Advertentie
ruimte en milieu / Achtergrond

‘Wij hebben het goed gedaan’

Het staat in een onderzoeksrapport: de bestuurscultuur bij het waterschap Hollandse Delta is verziekt en het college functioneert niet. Weg met de vijf heemraden. En dat is gebeurd. ‘Maar de dijkgraaf had moeten opstappen’, zegt oud-heemraad Petra van Nes.

16 april 2021
Water-shutterstock-587335907.1.jpg

Oud-heemraad kraakt onderzoeksrapport


‘Jan Bonjer is een hoofdredacteur die dijkgraaf wilde worden. Maar hij snapt niets van politiek en kan niet besturen, en ik geloof dat-ie dat niet wil ook’, zegt oud-heemraad Petra van Nes (59) over de dijkgraaf van het waterschap Hollandse Delta, voormalig hoofdredacteur van AD en FD Jan Bonjer. We zitten op een bankje in de zon bij voetbalvereniging Rijsoord, niet ver van het Ridderkerkse hoofdkwartier van het waterschap. Van Nes: ‘Alle heemraden zijn er vorige maand uitgemieterd, omdat in een onderzoeksrapport staat dat de bestuurscultuur is verziekt, waardoor wij niet functioneren. Over het functioneren van de voorzitter van het college, de dijkgraaf, staat niets in het rapport. Hij stond als ‘gedelegeerd opdrachtgever’ kennelijk boven het onderzoek.’

Wat wel in het rapport staat dat organisatieadviseur Hans Andersson op verzoek van het algemeen bestuur (de verenigde vergadering) op 15 maart presenteert, is volgens oud-heemraad Van Nes ‘een fabeltje’. De kop noopt tot lezen: ‘Uitsluiting leidt tot verziekte bestuurscultuur.’ De leider van de Waterschapspartij Hollandse Delta (Van Nes’ partijgenoot Piet Kome) vertoont dominant politiek leiderschap, dat ‘voor betrokkenen op momenten onvoorspelbaar is en/of ad hoc gedrag oplevert.’

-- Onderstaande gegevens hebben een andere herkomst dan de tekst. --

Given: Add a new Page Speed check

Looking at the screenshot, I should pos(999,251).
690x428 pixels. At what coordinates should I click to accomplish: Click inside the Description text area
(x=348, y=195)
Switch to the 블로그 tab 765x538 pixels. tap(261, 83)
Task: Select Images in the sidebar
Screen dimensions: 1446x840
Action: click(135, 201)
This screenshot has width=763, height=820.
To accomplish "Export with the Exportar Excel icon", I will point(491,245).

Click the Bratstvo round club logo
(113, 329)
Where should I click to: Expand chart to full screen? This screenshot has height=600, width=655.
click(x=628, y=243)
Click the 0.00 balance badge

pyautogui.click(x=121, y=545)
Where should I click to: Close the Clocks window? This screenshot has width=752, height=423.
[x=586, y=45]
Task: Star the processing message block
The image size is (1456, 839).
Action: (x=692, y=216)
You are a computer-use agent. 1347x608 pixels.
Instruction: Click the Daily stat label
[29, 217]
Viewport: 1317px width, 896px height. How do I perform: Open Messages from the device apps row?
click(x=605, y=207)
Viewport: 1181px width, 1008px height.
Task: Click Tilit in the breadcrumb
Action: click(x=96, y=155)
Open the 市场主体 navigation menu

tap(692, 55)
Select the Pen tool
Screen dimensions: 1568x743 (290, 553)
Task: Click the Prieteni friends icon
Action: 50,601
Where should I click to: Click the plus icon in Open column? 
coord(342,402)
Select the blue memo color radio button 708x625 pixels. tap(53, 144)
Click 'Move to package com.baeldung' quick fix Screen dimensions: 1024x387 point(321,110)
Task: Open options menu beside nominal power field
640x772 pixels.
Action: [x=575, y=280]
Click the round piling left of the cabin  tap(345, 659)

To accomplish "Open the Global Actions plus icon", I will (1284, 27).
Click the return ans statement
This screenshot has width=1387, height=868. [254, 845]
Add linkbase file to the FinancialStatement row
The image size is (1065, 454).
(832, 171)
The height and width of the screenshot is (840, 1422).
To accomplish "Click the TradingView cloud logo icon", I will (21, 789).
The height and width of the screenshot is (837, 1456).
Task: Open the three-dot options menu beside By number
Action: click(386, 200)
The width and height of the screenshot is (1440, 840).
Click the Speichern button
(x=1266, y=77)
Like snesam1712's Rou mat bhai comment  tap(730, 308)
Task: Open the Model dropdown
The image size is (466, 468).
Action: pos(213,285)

Onderzoeker Andersson ziet ‘onderlinge samenwerking met dubbele agenda’s en geen open bestuurlijke verhoudingen, waardoor meer en meer wantrouwen groeit.’ Er ontstaan aanvaringen en men maakt elkaar ‘verwijten over persoonlijke integriteit’. De heemraden hebben ‘gebrekkige politieke antennes, hebben last van elkaar en lopen elkaar voor de voeten.’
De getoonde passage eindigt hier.